The Canon EOS R5 (opens in new tab) has been garlanded in praise since launching in July, but its cutting-edge video capabilities do come at a price… after 20 minutes of recording uncropped 4K 60p, 4K 120p and 8K 30p video, the screen displays ‘Overheated! Shutting down’ and recording stops.
And while this doesn’t endear the R5 to professional video shooters, it’s then two hours before the camera can be used to record video again. Much has been posted online as to whether the camera actually overheats, or if the 20-minute timing restriction is just an artificial software limit (opens in new tab) but YouTuber DIY Perks takes a deep dive into the camera – and comes up with some potential fixes. In a 20-minute video (via Canon Rumors) DIY Perks presenter Matt performs a teardown on an R5 and measures the camera's heat footprint with a thermal camera.
Getting 180F/82C in the area surrounding the processor, he notes that the transfer of heat away from the processor and towards the camera’s rear casing has to pass a metal plate and above that, a printed circuit board.
He decides to try out some potential remedies: for the first modification, he installs a water cooling solution; then he makes a custom copper heatsink; and finally, he fits an external active fan.
The video is a great watch, but if you haven't got time to view it in full, then read on for the key takeaways…
The water-cooled modification still produced the overheating warning at 20 minutes, with the camera running firmware v1.0.0. But when the firmware was updated to v1.1.11, the camera recorded for an indefinite period (over four hours).
Next, a copper heatsink for the processor and surrounding areas plus some thermal paste saw the camera record 39 minutes of 8K video with firmware v1.1.11 – an increase of 43%.

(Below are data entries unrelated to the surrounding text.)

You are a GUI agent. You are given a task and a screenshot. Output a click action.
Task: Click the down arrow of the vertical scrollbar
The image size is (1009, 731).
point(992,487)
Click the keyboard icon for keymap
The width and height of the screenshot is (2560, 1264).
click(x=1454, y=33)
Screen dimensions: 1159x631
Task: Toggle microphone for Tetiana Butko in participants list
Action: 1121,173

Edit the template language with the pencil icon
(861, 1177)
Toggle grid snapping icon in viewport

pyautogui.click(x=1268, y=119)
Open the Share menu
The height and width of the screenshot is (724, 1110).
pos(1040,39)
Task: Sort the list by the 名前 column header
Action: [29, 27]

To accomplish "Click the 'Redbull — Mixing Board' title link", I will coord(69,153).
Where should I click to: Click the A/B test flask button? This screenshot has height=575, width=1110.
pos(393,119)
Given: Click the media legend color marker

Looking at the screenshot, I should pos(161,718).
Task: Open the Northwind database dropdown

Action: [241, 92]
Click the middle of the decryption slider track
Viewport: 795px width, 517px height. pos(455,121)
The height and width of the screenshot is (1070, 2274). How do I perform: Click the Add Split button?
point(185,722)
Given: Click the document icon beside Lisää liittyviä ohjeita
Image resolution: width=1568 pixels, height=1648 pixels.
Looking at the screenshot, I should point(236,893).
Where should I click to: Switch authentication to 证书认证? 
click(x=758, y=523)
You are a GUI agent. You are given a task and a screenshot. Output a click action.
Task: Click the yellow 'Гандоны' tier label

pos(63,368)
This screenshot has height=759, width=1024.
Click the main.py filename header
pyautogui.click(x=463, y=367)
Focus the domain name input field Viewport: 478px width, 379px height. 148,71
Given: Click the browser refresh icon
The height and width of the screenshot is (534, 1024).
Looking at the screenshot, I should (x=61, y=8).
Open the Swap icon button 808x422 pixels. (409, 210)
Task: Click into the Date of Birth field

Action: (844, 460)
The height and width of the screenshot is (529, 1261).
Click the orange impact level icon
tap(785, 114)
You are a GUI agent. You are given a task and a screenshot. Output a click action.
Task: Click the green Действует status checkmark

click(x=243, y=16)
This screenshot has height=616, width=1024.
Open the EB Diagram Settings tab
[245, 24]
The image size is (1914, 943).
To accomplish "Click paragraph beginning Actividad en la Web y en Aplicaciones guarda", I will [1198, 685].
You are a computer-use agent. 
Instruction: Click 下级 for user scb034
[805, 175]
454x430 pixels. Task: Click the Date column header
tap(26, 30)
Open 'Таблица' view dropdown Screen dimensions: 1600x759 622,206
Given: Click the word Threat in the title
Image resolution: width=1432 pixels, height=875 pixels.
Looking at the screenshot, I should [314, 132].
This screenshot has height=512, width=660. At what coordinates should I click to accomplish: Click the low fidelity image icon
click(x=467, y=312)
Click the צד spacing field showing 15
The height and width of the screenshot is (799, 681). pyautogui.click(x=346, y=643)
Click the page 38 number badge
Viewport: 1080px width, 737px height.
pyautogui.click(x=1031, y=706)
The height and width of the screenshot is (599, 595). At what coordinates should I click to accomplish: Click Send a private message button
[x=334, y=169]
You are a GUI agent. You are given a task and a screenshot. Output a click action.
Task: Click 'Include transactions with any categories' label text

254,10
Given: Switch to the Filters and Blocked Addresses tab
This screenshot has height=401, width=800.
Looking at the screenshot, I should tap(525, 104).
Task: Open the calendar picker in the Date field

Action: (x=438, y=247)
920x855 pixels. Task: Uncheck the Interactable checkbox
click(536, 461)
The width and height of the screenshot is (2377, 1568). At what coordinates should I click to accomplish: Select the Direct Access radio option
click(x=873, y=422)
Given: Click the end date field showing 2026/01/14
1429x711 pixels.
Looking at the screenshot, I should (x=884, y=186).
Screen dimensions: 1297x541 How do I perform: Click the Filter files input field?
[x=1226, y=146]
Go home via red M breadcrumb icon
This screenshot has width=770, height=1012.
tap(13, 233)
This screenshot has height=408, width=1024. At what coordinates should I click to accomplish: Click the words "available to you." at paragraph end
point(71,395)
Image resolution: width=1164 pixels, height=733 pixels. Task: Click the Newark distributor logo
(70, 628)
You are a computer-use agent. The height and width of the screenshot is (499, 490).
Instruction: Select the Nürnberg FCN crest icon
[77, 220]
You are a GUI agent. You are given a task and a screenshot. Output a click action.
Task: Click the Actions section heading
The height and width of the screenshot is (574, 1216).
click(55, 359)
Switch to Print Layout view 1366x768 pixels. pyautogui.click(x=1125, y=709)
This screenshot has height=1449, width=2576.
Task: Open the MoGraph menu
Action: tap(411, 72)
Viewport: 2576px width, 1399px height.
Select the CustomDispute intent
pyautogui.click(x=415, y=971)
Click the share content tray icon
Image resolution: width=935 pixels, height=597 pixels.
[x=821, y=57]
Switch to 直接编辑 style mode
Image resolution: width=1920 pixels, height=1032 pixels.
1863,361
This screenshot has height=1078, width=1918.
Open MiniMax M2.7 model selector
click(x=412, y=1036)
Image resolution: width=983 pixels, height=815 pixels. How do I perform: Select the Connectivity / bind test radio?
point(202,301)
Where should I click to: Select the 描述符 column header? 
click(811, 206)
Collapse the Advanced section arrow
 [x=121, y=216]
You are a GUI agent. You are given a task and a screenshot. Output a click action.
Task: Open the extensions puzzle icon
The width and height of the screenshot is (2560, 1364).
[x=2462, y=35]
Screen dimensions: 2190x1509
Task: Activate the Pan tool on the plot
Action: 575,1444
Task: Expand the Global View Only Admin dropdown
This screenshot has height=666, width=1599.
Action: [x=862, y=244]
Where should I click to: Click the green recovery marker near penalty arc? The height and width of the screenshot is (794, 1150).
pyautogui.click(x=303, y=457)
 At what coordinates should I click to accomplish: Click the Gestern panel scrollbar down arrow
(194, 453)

And significantly, the camera was able to start shooting 8K video again (for 30 minutes this time) after a break of just five minutes… rather than the two-hour lock-out reported on an unmodified R5.
For the final solution, the copper heatsink was retained in the camera and an active fan was attached to the rear casing to dissipate the warm air. This was the most effective of the three fixes, with the camera being able to record unlimited 8K video in an ambient room temperature of 73F/23C.
So some great work here from DIY Perks – it seems that the R5 does need a physical cooling solution to get the most of its awesome video capabilities, but stills shooters may have baulked at any extra bulk and weight if they were unlikely to ever record video.
But as we reported a few months ago, Canon may have already taken steps to address the issue (opens in new tab). A patent filing from October 2019 reveals that the manufacturer has designed an RF mount adapter that effectively acts as a fan-driven cooling chamber, to remove excess heat from the interior and image sensor.